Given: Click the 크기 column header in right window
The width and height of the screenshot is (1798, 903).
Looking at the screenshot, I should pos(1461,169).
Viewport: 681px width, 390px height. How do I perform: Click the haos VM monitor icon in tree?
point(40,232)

● ● ● ● ●

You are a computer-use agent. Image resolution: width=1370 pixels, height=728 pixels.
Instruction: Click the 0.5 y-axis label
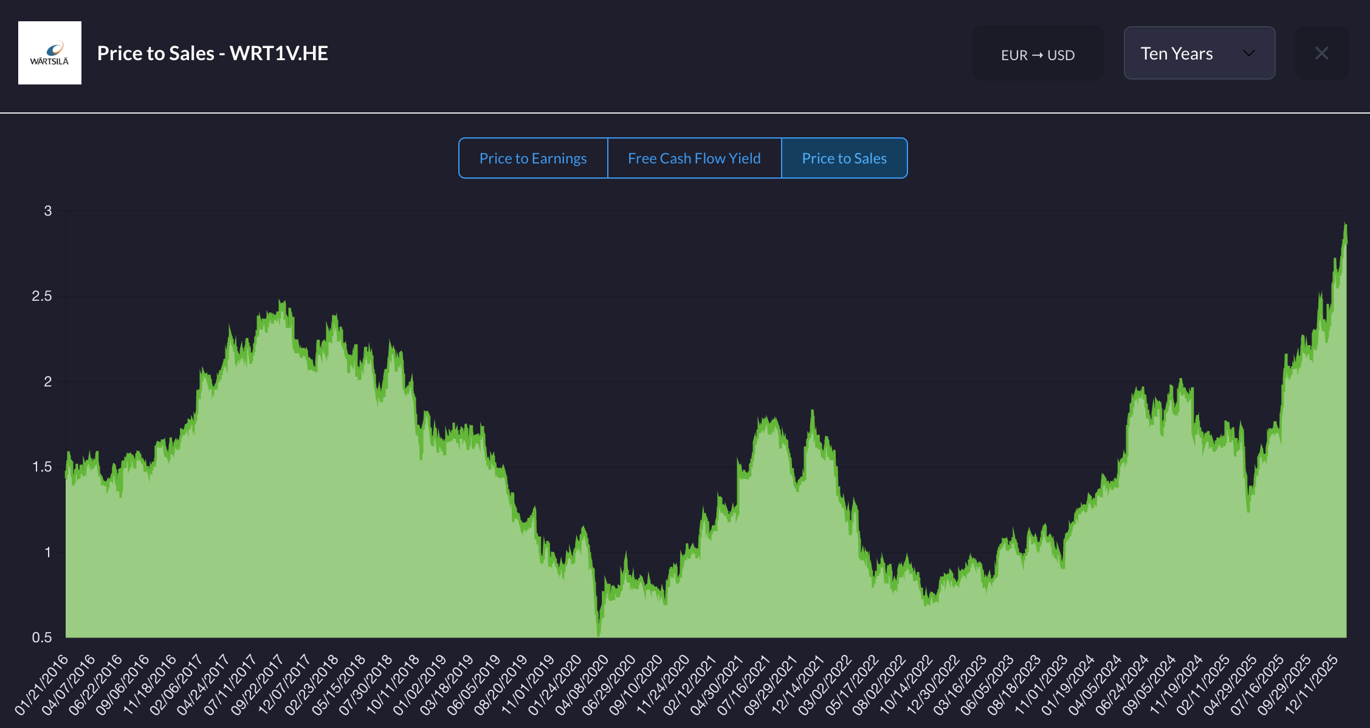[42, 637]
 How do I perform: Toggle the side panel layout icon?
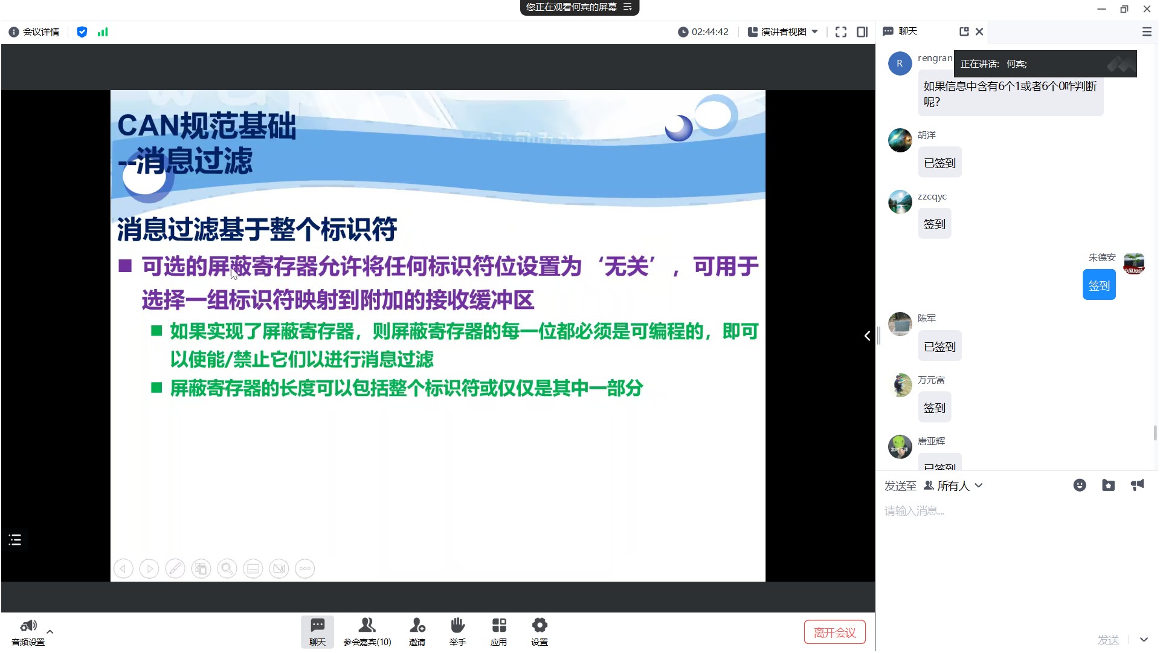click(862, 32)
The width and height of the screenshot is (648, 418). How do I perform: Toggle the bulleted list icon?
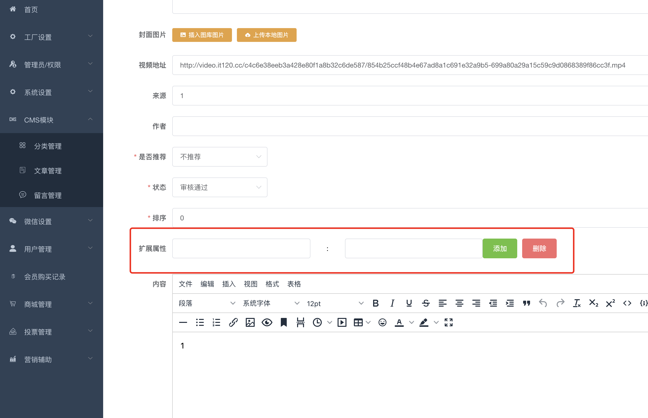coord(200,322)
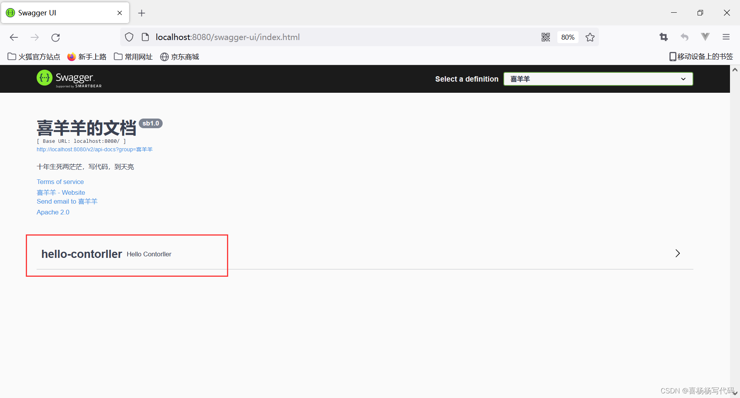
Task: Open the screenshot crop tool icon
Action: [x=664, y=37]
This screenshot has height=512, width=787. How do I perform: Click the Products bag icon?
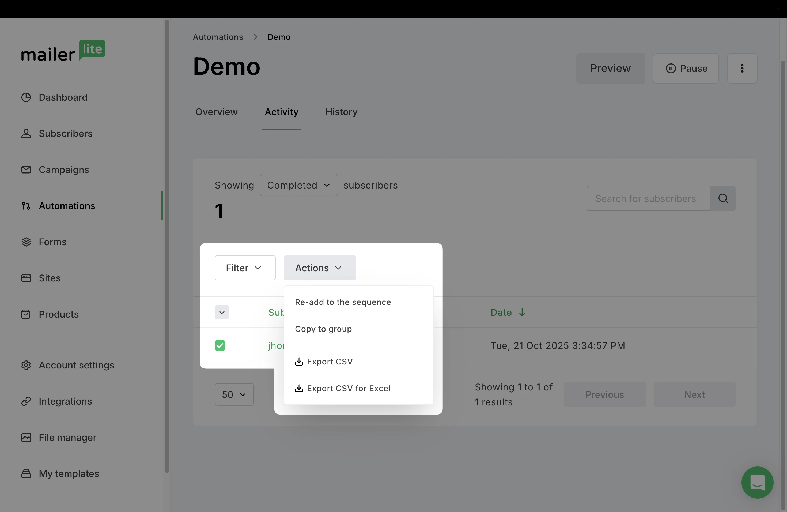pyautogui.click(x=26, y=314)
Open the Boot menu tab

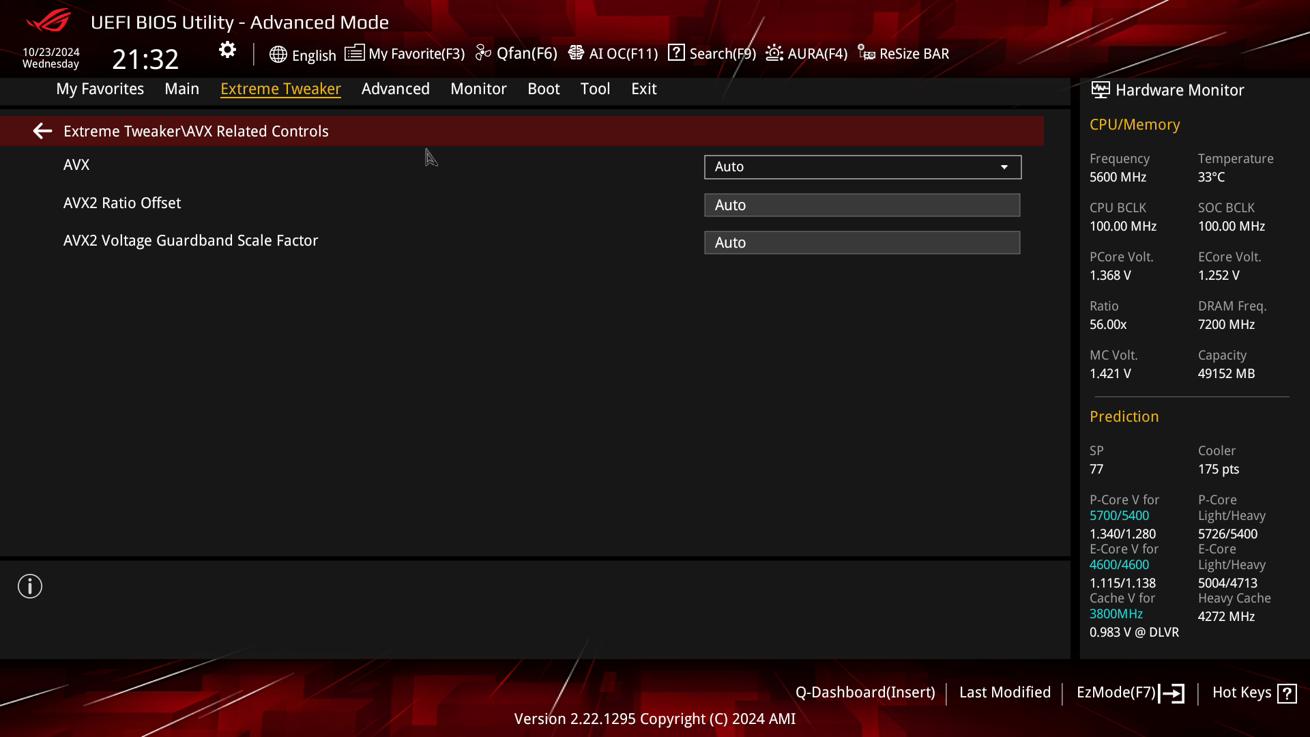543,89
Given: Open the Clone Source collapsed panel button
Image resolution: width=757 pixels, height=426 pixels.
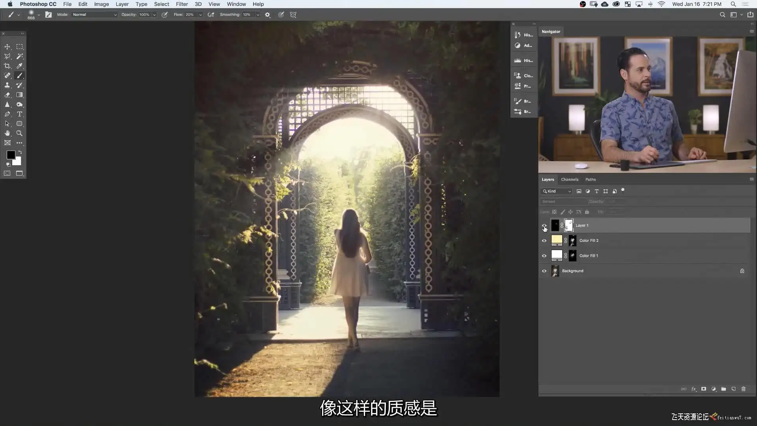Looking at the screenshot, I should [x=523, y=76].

● ● ● ● ●

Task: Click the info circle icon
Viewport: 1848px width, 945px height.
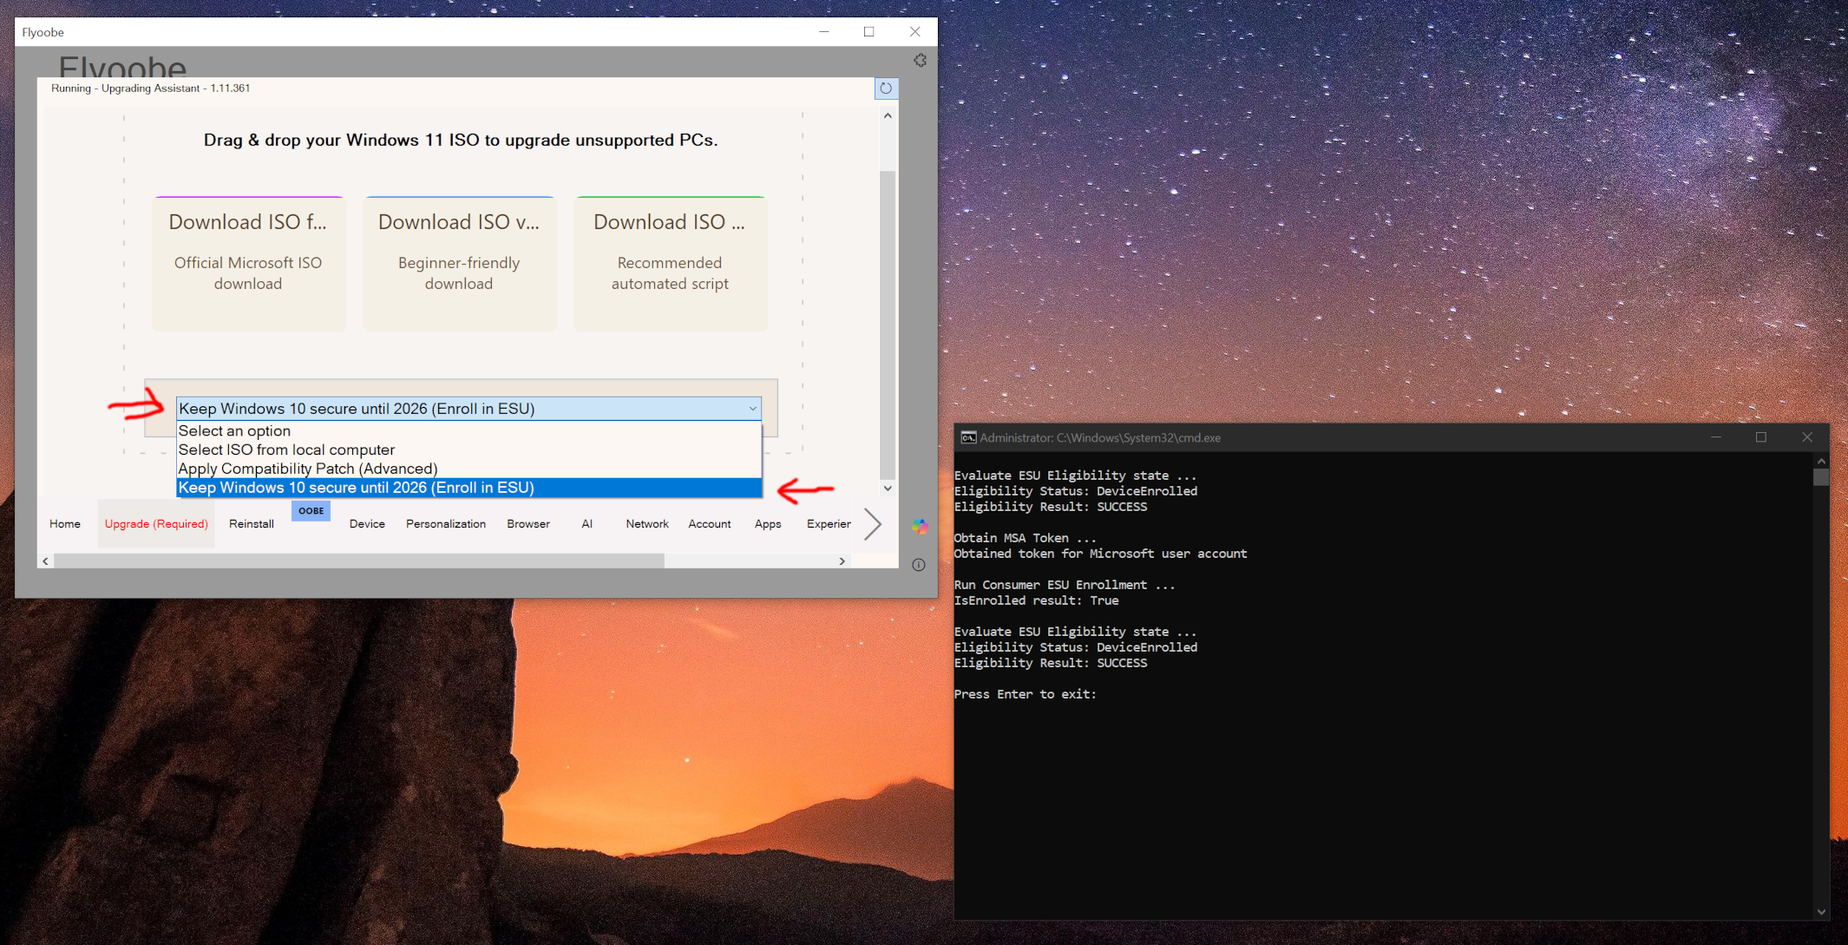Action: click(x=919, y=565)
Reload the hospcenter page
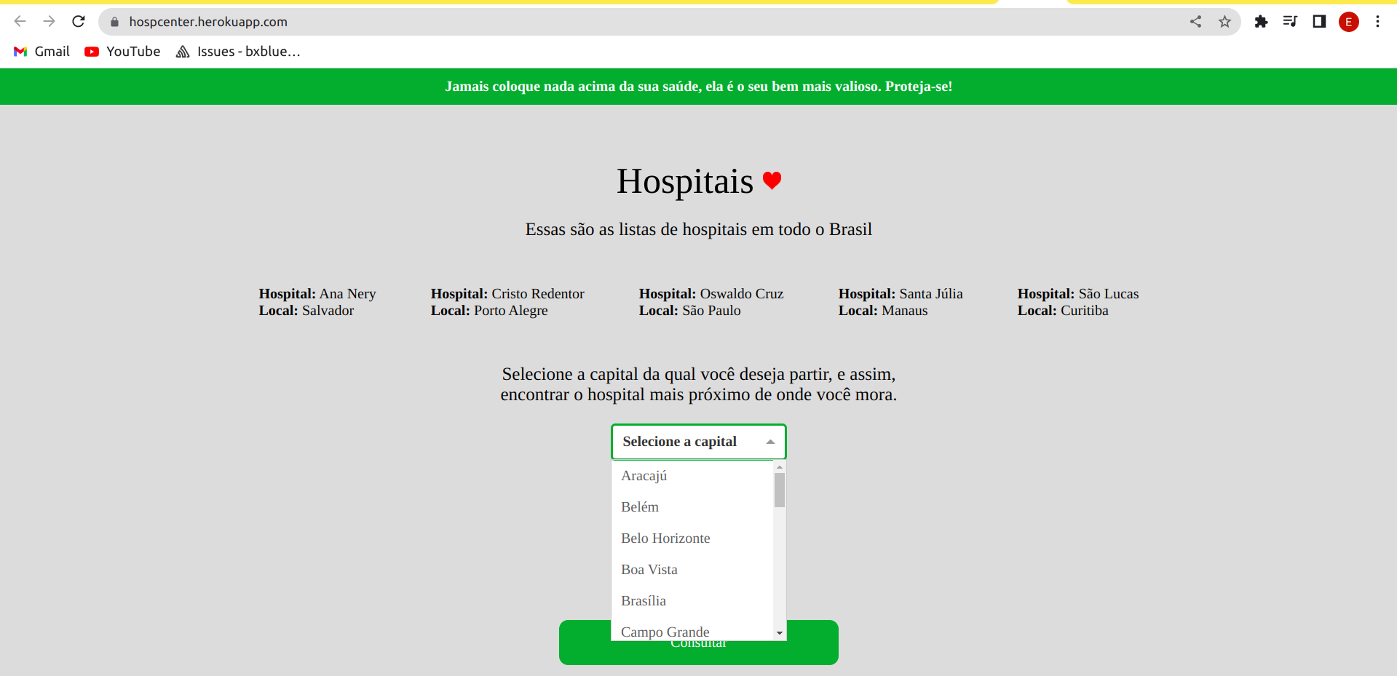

● ● ● ● ●

→ **Activity**:
Gather all lines from the records above in which "Given" appears.

→ **Solution**:
Given: Click the 크기 column header in right window
Given: Open the Clone Source collapsed panel button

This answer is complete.